[Data provided Boundary: Start]

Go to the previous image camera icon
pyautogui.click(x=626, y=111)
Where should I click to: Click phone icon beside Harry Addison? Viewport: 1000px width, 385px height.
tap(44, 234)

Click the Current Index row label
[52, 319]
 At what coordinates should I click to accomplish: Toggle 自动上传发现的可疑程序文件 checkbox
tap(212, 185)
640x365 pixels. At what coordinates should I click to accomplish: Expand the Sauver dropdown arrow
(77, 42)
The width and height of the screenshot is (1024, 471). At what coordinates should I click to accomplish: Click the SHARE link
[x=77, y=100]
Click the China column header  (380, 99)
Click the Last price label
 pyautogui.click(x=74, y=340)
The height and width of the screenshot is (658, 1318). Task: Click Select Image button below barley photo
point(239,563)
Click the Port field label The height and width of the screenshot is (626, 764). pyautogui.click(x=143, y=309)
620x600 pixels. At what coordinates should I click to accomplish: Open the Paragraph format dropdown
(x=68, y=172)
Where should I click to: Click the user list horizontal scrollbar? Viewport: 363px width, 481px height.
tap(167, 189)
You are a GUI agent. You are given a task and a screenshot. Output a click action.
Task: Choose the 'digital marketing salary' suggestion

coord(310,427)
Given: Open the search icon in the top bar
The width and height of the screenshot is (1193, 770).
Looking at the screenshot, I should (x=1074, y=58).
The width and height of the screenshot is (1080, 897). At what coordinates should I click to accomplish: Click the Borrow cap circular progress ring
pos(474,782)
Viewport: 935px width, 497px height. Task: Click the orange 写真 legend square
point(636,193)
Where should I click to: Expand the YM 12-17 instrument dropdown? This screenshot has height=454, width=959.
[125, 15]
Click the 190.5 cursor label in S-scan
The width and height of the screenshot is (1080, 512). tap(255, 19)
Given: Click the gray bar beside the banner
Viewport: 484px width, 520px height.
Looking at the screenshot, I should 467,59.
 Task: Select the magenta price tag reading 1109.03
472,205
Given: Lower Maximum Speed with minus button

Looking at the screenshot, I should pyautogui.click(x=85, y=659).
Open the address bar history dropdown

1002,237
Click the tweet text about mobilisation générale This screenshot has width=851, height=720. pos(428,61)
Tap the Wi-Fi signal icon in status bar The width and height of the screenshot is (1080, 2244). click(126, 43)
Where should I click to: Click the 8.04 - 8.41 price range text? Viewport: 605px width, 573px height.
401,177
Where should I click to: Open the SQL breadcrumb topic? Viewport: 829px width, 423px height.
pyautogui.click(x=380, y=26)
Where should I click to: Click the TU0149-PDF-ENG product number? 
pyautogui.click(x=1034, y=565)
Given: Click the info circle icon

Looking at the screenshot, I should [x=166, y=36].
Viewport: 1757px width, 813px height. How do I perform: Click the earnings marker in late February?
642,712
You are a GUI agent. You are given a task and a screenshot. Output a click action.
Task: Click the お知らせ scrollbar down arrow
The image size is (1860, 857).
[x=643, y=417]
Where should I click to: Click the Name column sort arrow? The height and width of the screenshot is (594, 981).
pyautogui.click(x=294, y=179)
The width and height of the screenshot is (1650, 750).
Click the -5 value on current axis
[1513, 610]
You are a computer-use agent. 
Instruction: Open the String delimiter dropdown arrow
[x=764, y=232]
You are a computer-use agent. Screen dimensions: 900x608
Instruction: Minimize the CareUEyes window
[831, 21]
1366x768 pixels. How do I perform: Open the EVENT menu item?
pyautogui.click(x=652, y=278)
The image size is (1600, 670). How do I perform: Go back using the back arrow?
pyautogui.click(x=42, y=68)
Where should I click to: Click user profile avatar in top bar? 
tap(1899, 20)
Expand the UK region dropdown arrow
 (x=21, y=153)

[Data provided Boundary: End]

▸ **Instructions for the task**:
With no line skipped, repeat the records exactly.

▸ **Output**:
Go to the previous image camera icon
pyautogui.click(x=626, y=111)
Where should I click to: Click phone icon beside Harry Addison? Viewport: 1000px width, 385px height.
tap(44, 234)

Click the Current Index row label
[52, 319]
 At what coordinates should I click to accomplish: Toggle 自动上传发现的可疑程序文件 checkbox
tap(212, 185)
640x365 pixels. At what coordinates should I click to accomplish: Expand the Sauver dropdown arrow
(77, 42)
The width and height of the screenshot is (1024, 471). At what coordinates should I click to accomplish: Click the SHARE link
[x=77, y=100]
Click the China column header  (380, 99)
Click the Last price label
 pyautogui.click(x=74, y=340)
The height and width of the screenshot is (658, 1318). Task: Click Select Image button below barley photo
point(239,563)
Click the Port field label The height and width of the screenshot is (626, 764). pyautogui.click(x=143, y=309)
620x600 pixels. At what coordinates should I click to accomplish: Open the Paragraph format dropdown
(x=68, y=172)
Where should I click to: Click the user list horizontal scrollbar? Viewport: 363px width, 481px height.
tap(167, 189)
You are a GUI agent. You are given a task and a screenshot. Output a click action.
Task: Choose the 'digital marketing salary' suggestion

coord(310,427)
Given: Open the search icon in the top bar
The width and height of the screenshot is (1193, 770).
Looking at the screenshot, I should (x=1074, y=58).
The width and height of the screenshot is (1080, 897). At what coordinates should I click to accomplish: Click the Borrow cap circular progress ring
pos(474,782)
Viewport: 935px width, 497px height. Task: Click the orange 写真 legend square
point(636,193)
Where should I click to: Expand the YM 12-17 instrument dropdown? This screenshot has height=454, width=959.
[125, 15]
Click the 190.5 cursor label in S-scan
The width and height of the screenshot is (1080, 512). tap(255, 19)
Given: Click the gray bar beside the banner
Viewport: 484px width, 520px height.
Looking at the screenshot, I should 467,59.
 Task: Select the magenta price tag reading 1109.03
472,205
Given: Lower Maximum Speed with minus button

Looking at the screenshot, I should pyautogui.click(x=85, y=659).
Open the address bar history dropdown

1002,237
Click the tweet text about mobilisation générale This screenshot has width=851, height=720. pos(428,61)
Tap the Wi-Fi signal icon in status bar The width and height of the screenshot is (1080, 2244). click(126, 43)
Where should I click to: Click the 8.04 - 8.41 price range text? Viewport: 605px width, 573px height.
401,177
Where should I click to: Open the SQL breadcrumb topic? Viewport: 829px width, 423px height.
pyautogui.click(x=380, y=26)
Where should I click to: Click the TU0149-PDF-ENG product number? 
pyautogui.click(x=1034, y=565)
Given: Click the info circle icon

Looking at the screenshot, I should [x=166, y=36].
Viewport: 1757px width, 813px height. How do I perform: Click the earnings marker in late February?
642,712
You are a GUI agent. You are given a task and a screenshot. Output a click action.
Task: Click the お知らせ scrollbar down arrow
The image size is (1860, 857).
[x=643, y=417]
Where should I click to: Click the Name column sort arrow? The height and width of the screenshot is (594, 981).
pyautogui.click(x=294, y=179)
The width and height of the screenshot is (1650, 750).
Click the -5 value on current axis
[1513, 610]
You are a computer-use agent. 
Instruction: Open the String delimiter dropdown arrow
[x=764, y=232]
You are a computer-use agent. Screen dimensions: 900x608
Instruction: Minimize the CareUEyes window
[831, 21]
1366x768 pixels. How do I perform: Open the EVENT menu item?
pyautogui.click(x=652, y=278)
The image size is (1600, 670). How do I perform: Go back using the back arrow?
pyautogui.click(x=42, y=68)
Where should I click to: Click user profile avatar in top bar? 
tap(1899, 20)
Expand the UK region dropdown arrow
 (x=21, y=153)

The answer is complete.